Sunday, December 29, 2013

Should we thank the Tsar?

Did Tsar Nicholas II lead us to
the Information Superhighway?
Have you ever contemplated the debt we owe to Tsar Nicholas II? No, perhaps not. But as I showered this morning, the connection came to mind.

Like tsars and tsarinas for centuries before him, Nicholas was a despot who despoiled the Russian peasantry. He and his family lived in grand isolation, living off the labors of millions of miserable serfs who were barely more than slaves. Then along came war in 1914, and Nicholas decided to fight the forces of Kaiser Wilhelm--with the blood of his serfs, who eventually objected and overthrew him. But there remained numerous conflicting interests, allowing a small group called the Bolsheviks to wrest power. They established the Union of Soviet Socialist Republics (USSR), withdrew from the war, and inflicted untold additional pain upon their own countrymen. Stalin, Trotsky, Lenin and their ilk were godless communists.

From afar, America looked on the USSR with a combination of fascination and dread. Even as our allies in World War II, America's establishment hated them. After the war, they got The Bomb.
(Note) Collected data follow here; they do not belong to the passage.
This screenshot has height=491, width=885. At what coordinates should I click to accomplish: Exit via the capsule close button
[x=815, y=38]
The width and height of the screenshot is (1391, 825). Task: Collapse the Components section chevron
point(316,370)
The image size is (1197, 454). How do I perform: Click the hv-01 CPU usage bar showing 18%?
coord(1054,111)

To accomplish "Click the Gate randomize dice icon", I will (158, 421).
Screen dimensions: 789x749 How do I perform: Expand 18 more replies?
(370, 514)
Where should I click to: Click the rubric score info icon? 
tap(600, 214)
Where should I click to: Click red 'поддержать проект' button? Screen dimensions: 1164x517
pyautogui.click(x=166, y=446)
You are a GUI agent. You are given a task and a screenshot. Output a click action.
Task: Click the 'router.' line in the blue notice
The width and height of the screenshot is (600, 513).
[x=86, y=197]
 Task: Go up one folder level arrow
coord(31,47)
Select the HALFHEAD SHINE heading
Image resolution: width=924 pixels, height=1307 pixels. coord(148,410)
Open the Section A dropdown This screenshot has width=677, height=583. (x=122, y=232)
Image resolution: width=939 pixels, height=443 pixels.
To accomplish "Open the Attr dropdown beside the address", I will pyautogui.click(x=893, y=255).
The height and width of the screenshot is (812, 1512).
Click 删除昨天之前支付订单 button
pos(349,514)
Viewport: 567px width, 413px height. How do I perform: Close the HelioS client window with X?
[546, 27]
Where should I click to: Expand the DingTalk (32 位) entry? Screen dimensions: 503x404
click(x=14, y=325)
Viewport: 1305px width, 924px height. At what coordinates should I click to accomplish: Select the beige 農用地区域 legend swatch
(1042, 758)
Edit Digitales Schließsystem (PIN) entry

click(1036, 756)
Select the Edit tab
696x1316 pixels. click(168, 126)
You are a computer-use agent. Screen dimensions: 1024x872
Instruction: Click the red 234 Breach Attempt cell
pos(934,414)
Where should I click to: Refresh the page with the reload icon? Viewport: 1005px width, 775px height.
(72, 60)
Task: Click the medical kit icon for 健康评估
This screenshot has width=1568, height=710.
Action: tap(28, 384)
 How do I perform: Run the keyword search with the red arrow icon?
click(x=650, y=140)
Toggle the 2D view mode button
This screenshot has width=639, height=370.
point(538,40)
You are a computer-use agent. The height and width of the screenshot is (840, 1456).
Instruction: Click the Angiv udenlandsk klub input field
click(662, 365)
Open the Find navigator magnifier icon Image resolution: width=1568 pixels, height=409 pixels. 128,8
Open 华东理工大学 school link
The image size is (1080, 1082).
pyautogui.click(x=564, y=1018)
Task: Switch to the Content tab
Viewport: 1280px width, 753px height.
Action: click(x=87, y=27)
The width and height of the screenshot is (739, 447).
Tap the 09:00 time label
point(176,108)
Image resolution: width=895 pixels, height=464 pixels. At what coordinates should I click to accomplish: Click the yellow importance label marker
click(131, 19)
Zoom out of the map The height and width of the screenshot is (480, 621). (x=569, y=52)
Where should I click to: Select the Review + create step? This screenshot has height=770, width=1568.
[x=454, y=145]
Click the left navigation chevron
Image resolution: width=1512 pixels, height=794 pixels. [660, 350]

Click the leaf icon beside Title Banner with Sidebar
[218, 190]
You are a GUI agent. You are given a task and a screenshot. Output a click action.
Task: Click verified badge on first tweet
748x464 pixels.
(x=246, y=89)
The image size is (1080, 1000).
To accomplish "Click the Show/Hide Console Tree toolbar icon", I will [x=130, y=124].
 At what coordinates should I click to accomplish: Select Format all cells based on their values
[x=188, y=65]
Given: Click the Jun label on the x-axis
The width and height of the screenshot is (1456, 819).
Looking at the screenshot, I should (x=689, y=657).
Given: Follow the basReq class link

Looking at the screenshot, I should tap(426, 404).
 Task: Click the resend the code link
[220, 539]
Would there be a World War III? When in 1957 Sputnik circled the Earth, Americans saw the vivid threat and the space race was on. Throughout the 1960s we fretted over potential nuclear attacks from ICBMs and Bison bombers. If the Soviets destroyed certain of our mainframe computers, they would leave us defenseless. So in 1969 we (and not Al Gore) created a network of computers across the country and called it the Internet. That way, our defense never depended on the functionality of one specific computer.

So the space race brought microchips and satellite technology to the world, along with less memorable innovations such as Tang. The Internet eventually became public and birthed the World Wide Web, which truly boomed with the continuous advent of smaller and smaller devices processing more and more data at faster and faster speeds. Thus the iPhone, Microsoft Windows, and blogs such as this one.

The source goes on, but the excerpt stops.